Donald White wrote:
That said, I have some experience with C to C++ transitions. Twice in
my career, the team I was with was given the job of maintaining legacy
products written in C (several 100K lines of code) to maintain and
enhance. In both cases, our first step was to recompile with a C++
compiler. This was done as a quick and intense effort without
introducing any C++ language features. We would just get the code to
compile, link and pass its regression tests. Only later did we replace
#defines with consts, macros with inline functions and such. I judged
these efforts as being very beneficial in improving code quality.

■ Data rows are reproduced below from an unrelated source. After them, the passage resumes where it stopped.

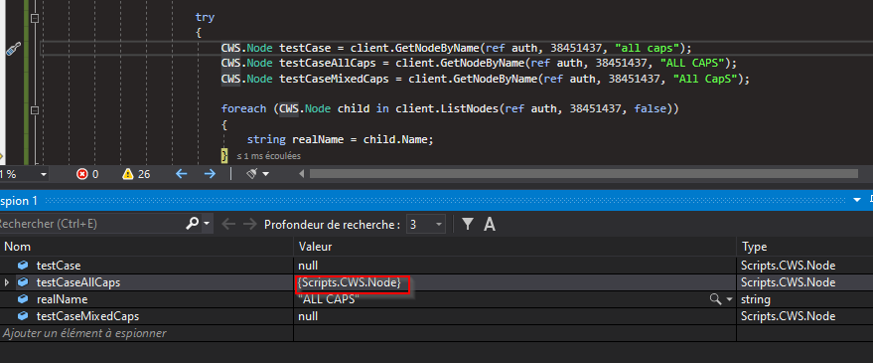Expand the testCaseAllCaps watch entry
The height and width of the screenshot is (363, 873).
click(x=7, y=282)
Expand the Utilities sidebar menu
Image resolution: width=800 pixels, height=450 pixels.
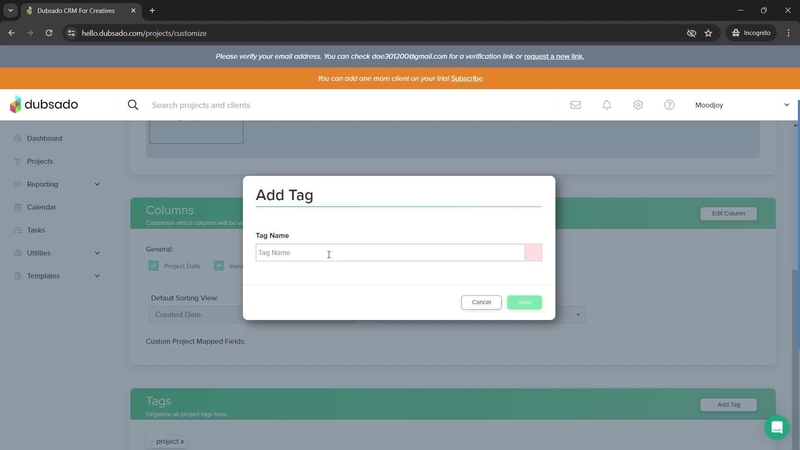pos(97,253)
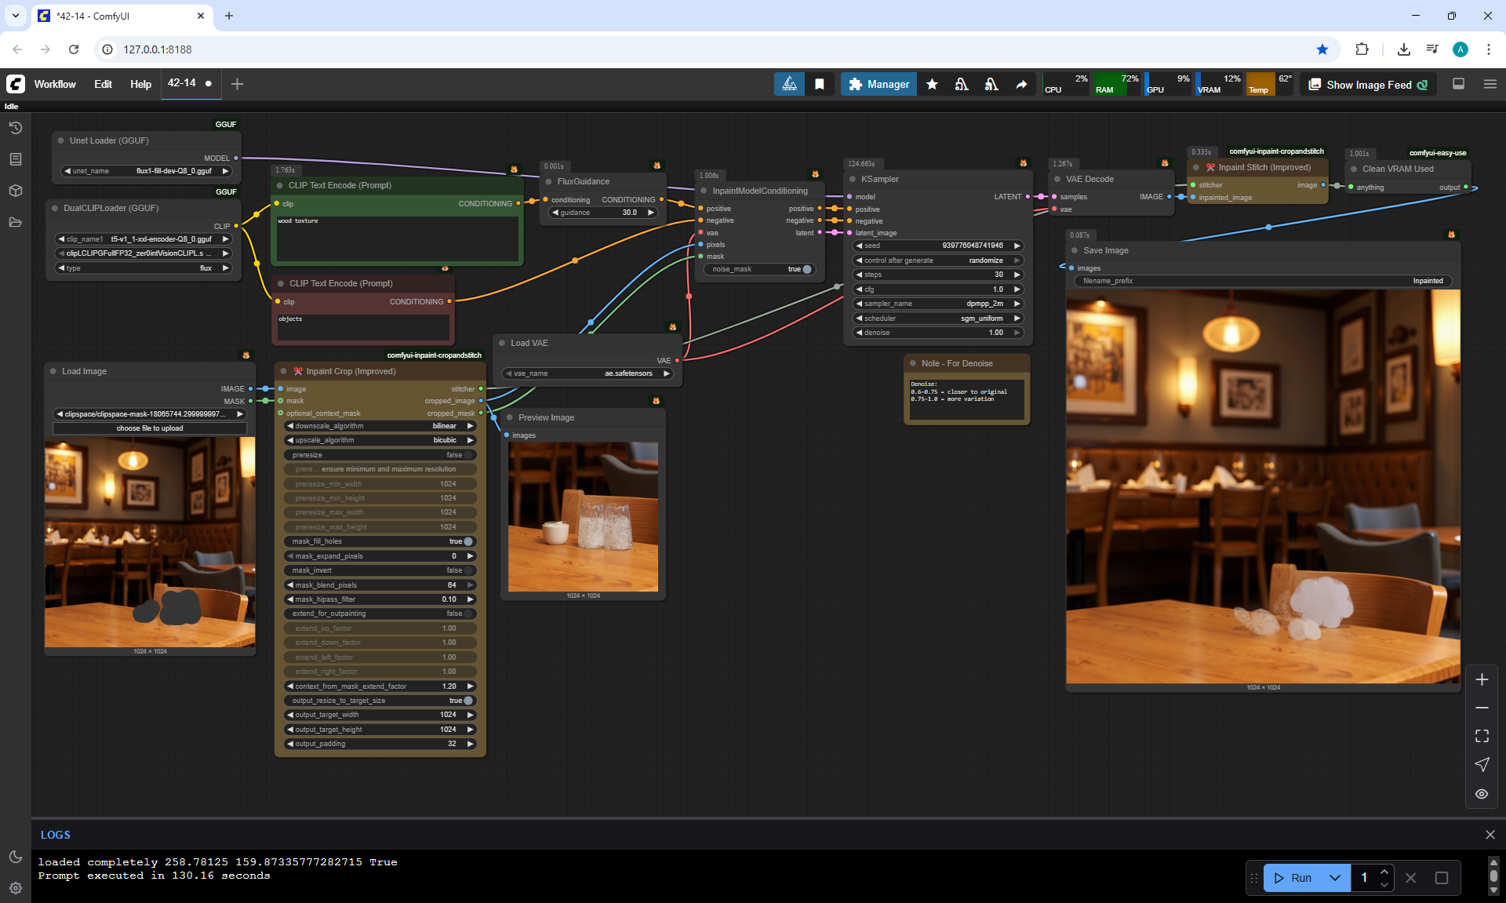1506x903 pixels.
Task: Toggle mask_fill_holes switch
Action: [x=468, y=541]
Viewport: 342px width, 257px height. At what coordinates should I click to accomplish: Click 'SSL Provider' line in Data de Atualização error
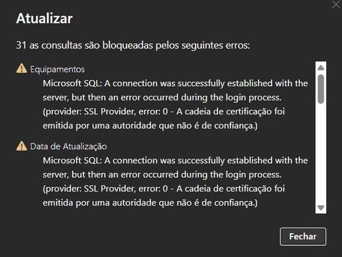(x=164, y=189)
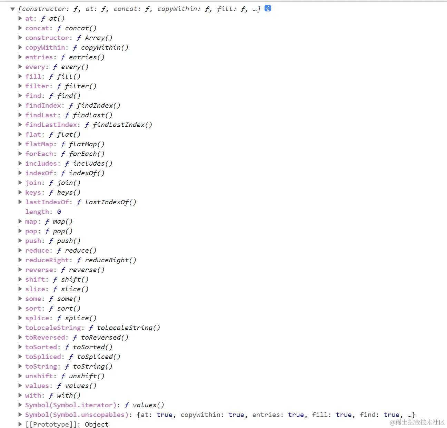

This is a reasonable approach for improving code quality. In an open
source project like Wireshark, I think the challenge would be in
specifying which C++ features/constructs would NOT be used. Having
extensive experience with both C++ and C, I'd say that some of the most
useful features in C++ didn't even exist in 1991 when that "Old dogs,
new tricks" article was written. Specifically, I mean templates and the
Standard Template Library (STL). That said, however and at the risk of
stating the obvious, code written in C++ looks a lot different than C
written in C++.
For example, to me, the tvbuff.c and value_string.c files cry out for
reimplementation as C++ classes, but to actually do such a
reimplementation would very literally be a change to the core of
Wireshark. If we were to use a C++ compiler as simply an enhanced C
compiler, we'd have to figure out how to prevent submissions from
including C++ constructs no "approved" by Wireshark coding guidelines.